____ Task input
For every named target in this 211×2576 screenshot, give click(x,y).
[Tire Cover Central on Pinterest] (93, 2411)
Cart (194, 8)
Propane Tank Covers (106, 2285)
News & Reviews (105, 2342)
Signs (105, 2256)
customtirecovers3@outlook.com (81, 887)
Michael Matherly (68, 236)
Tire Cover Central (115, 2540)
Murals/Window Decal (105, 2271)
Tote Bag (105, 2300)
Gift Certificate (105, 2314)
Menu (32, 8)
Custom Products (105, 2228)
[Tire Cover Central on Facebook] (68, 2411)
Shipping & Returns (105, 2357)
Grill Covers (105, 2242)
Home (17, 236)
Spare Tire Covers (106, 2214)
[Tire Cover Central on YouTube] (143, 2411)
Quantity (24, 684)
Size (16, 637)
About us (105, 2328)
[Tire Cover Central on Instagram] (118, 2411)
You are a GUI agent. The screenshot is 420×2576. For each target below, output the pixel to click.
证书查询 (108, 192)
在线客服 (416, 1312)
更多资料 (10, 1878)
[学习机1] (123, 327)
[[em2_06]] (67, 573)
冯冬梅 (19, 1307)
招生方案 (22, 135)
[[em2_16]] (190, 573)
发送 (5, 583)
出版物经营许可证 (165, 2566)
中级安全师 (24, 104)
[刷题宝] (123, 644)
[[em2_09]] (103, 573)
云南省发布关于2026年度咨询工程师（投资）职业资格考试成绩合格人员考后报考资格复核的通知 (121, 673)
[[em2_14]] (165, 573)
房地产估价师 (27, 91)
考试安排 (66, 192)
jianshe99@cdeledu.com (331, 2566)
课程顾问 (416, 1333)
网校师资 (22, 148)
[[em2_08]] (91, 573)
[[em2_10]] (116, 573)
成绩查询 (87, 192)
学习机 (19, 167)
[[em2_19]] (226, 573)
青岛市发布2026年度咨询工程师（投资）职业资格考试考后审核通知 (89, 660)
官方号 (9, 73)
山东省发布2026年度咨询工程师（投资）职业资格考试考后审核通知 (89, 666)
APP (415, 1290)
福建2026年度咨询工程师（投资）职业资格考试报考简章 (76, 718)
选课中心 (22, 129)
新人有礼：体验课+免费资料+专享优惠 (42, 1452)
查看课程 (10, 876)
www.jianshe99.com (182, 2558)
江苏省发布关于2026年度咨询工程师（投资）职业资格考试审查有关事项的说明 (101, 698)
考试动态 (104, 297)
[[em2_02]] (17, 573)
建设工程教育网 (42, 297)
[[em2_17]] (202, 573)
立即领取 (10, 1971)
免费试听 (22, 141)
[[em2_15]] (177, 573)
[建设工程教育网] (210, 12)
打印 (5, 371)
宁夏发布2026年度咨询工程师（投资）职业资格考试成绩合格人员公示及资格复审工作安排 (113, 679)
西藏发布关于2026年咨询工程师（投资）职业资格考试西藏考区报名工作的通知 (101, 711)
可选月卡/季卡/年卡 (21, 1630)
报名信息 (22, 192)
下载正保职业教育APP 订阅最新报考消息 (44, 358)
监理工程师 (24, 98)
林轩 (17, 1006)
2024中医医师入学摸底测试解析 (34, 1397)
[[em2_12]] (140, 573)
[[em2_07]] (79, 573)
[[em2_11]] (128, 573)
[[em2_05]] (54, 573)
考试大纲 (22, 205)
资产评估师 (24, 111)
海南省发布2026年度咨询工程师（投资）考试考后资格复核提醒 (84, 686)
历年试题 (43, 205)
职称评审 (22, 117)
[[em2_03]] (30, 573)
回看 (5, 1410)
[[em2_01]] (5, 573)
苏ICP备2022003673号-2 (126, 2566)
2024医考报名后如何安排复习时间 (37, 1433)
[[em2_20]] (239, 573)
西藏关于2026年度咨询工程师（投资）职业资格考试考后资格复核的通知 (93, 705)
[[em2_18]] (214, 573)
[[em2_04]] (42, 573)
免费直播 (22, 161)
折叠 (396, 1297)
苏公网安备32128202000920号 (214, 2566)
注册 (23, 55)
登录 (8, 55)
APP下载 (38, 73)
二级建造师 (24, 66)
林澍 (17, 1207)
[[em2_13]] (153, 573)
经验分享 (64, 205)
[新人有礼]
________
§ **Work to be completed**
Where a line in the listing above includes the string "职业资格考试考后审核通知", copy that line.

§ **Your response**
青岛市发布2026年度咨询工程师（投资）职业资格考试考后审核通知 (89, 660)
山东省发布2026年度咨询工程师（投资）职业资格考试考后审核通知 (89, 666)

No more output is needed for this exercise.